Mais je ne pense pas que le bien-être puisse se fabriquer, il découle toujours d'autre chose. Pour le dire très simplement, ce
n'est pas le bonheur qui donne du sens, mais l'inverse. C'est parce que l'on parvient à trouver sa voie, à donner du sens à
ce que l'on fait, que l'on est heureux. Et il faut être lucide : le bonheur n'est pas un état constant, une émotion qu'il faudrait
rendre à tout prix perpétuelle. Au travail comme ailleurs, on passe aussi par des moments d'ennui, de colère, de tristesse. Et
c'est normal. En revanche, il reste essentiel d'avoir toujours une idée, même vague, de ce que l'on fait, des raisons et des
objectifs qui nous guident.
Quelles méthodes utilisez-vous pour aborder cette question du sens avec vos clients entreprises ?
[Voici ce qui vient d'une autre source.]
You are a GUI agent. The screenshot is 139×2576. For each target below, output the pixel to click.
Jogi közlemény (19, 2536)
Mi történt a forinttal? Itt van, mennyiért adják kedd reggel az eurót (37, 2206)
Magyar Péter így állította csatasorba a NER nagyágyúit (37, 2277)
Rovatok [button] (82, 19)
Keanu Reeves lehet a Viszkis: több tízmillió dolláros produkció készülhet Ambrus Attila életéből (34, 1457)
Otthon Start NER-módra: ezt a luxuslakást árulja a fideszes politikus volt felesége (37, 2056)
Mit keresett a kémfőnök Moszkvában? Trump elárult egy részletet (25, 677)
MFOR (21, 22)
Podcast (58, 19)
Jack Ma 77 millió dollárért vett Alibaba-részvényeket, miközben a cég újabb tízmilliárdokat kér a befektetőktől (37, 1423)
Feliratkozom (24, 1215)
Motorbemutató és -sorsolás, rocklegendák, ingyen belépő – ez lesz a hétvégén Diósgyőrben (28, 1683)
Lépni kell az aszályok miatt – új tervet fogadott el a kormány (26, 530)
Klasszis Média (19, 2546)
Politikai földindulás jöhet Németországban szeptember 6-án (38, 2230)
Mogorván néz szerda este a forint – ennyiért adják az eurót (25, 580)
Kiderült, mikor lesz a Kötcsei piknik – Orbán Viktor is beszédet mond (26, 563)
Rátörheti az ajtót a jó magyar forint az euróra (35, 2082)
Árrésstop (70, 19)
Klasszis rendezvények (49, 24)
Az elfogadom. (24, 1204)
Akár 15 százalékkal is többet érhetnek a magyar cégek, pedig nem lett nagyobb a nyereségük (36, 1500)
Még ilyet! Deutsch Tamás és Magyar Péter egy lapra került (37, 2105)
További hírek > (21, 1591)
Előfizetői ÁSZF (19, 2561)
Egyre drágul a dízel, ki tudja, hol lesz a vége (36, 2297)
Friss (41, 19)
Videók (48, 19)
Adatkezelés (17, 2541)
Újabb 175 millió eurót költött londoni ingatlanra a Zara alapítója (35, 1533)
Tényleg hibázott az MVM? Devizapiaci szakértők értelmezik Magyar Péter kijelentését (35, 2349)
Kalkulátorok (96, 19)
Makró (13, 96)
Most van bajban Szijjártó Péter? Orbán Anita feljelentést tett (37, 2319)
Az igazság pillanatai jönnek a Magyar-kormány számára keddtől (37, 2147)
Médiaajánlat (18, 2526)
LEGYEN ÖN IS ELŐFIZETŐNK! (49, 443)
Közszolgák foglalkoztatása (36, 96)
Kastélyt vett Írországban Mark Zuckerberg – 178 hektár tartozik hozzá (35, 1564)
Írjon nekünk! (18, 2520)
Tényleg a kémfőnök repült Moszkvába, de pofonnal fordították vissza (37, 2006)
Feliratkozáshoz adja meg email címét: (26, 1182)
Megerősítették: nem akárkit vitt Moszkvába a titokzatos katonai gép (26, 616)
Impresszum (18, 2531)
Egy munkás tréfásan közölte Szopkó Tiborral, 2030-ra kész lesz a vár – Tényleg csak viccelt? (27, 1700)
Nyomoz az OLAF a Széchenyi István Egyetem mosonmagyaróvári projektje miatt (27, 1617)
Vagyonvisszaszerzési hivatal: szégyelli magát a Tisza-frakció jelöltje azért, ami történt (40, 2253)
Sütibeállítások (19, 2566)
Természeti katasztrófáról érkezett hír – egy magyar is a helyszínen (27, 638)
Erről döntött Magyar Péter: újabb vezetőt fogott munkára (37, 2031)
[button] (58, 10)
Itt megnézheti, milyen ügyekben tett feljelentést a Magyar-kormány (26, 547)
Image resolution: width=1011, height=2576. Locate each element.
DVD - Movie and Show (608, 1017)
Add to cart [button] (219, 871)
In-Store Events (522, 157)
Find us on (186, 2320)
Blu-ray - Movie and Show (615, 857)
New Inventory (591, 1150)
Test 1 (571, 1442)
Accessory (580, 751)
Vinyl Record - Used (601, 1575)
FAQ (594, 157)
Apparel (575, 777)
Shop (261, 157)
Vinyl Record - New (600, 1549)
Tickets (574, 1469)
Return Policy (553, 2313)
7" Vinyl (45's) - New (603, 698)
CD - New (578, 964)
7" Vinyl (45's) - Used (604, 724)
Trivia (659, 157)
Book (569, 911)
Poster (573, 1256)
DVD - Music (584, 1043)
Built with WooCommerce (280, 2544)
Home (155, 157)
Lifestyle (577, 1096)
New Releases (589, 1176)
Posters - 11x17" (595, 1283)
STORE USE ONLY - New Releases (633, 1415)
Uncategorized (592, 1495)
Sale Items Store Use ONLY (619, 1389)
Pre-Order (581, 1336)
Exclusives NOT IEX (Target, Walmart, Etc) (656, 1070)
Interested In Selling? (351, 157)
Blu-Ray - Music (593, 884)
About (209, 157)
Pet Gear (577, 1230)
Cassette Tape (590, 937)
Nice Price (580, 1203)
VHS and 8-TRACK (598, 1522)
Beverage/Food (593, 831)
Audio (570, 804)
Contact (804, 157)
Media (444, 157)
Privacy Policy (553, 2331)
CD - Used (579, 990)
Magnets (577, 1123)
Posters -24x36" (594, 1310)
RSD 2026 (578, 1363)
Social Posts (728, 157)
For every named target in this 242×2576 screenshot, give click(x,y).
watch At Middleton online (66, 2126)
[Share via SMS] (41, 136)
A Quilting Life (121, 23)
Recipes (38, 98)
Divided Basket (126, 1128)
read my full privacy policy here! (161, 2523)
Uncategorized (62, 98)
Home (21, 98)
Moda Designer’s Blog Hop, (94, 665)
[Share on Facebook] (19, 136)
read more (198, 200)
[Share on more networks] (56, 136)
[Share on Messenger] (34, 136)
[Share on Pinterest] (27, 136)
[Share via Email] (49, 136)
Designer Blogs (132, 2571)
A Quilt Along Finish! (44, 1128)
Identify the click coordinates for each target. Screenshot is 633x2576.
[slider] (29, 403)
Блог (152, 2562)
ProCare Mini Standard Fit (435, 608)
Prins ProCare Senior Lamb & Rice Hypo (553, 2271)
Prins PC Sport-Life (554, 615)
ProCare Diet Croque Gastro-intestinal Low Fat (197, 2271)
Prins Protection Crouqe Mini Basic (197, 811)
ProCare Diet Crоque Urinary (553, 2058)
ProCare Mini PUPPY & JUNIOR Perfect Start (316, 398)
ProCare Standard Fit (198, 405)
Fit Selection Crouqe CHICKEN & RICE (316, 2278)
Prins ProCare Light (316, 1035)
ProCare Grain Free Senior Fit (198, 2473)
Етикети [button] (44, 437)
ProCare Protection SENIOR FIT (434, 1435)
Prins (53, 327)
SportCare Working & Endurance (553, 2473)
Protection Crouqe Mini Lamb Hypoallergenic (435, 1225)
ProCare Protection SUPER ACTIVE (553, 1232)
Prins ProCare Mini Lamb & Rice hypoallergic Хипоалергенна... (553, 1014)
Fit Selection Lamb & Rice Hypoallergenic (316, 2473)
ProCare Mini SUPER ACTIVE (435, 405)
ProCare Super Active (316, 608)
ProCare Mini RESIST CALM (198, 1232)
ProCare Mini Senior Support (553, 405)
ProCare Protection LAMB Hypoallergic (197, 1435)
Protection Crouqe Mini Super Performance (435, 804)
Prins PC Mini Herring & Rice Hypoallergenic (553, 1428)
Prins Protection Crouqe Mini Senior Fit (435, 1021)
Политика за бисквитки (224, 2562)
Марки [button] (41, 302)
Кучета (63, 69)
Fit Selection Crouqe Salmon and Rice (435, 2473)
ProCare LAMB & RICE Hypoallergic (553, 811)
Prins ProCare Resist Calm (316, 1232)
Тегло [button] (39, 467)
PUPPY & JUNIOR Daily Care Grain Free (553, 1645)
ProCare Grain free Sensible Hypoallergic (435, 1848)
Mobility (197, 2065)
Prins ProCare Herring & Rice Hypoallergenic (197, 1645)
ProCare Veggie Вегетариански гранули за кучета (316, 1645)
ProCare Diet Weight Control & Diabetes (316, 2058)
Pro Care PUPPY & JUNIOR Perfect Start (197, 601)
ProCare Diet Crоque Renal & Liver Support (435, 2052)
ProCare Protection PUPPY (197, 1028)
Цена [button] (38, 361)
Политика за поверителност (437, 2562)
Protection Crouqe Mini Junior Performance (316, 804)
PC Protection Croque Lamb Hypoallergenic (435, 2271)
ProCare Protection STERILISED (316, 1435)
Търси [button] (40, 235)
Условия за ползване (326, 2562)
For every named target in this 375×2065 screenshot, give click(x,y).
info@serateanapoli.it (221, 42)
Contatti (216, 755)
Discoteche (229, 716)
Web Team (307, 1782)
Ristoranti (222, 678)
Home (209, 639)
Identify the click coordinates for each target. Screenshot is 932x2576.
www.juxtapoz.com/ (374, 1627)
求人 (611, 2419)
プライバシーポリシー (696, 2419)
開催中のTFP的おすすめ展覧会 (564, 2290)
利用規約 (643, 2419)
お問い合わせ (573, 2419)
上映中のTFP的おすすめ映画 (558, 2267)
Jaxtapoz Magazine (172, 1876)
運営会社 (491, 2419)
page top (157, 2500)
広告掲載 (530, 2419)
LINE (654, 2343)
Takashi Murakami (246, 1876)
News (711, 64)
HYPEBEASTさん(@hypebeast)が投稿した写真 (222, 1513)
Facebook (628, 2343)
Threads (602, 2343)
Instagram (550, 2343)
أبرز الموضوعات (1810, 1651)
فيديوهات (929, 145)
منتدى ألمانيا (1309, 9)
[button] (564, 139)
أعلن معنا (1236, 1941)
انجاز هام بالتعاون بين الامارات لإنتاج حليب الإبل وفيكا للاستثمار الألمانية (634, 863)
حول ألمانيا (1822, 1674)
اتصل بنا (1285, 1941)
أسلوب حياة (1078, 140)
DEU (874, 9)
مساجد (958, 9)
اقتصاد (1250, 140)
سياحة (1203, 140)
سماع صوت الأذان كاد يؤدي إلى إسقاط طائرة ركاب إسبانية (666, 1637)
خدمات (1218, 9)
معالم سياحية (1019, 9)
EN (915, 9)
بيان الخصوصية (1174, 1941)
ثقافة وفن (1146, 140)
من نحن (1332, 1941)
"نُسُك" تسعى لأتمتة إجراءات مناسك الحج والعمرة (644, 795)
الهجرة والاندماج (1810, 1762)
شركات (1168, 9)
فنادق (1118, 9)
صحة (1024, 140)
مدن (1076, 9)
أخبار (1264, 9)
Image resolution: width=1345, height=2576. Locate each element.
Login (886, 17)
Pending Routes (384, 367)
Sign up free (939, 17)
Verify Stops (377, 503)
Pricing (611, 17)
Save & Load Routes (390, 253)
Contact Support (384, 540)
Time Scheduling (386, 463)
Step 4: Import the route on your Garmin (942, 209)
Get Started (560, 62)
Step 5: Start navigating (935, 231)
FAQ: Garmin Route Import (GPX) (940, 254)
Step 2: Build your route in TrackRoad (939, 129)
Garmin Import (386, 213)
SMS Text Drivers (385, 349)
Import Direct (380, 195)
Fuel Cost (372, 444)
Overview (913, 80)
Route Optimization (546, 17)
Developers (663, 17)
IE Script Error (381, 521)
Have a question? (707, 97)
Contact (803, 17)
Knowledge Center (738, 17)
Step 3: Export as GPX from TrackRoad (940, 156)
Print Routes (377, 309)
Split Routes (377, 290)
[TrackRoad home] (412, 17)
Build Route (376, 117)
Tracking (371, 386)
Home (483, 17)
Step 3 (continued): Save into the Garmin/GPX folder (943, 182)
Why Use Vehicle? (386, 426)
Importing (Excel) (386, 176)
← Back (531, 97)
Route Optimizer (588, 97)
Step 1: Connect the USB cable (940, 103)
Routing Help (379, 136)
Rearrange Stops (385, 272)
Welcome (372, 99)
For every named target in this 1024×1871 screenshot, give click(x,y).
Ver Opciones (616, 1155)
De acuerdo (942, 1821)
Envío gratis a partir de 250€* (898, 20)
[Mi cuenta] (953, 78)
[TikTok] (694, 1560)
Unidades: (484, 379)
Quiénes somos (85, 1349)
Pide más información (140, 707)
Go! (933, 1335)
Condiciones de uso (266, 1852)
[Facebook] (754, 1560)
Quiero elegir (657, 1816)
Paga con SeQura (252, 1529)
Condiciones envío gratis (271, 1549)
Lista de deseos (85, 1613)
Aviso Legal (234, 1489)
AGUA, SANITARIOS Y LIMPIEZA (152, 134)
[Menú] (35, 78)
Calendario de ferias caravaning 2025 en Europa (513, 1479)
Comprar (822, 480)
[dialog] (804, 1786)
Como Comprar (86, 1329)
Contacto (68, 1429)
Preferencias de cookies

L'essentiel est déjà d'ouvrir un espace de réflexion et d'échange, qui fait trop souvent défaut au quotidien dans la vie de
bureau. Les conférences, les ateliers ou les entretiens sont autant de modalités qui permettent de prendre du recul par
rapport à une situation. Chez Thaé, nous utilisons tout un panel de méthodes, dans la lignée de la tradition philosophique,
destinées à remettre en question les évidences, dévoiler les préjugés, aller au bout de ce que l'on pense, mais aussi d'en
voir les limites. Cela passe par une réflexion sur les valeurs, par exemple, on essaye de se souvenir d'une situation où on a
vraiment eu le sentiment de faire ce que l'on pense être juste. Il est plus simple de partir d'exemples concrets pour en venir
ensuite à des aspects plus abstraits. C'est quand tout se connecte que le sens apparaît. Mais pour autant, celui-ci n'est
jamais acquis. Loin d'une réponse toute faite, il est l'objet d'un questionnement sans cesse renouvelé sur ce qui nous arrive.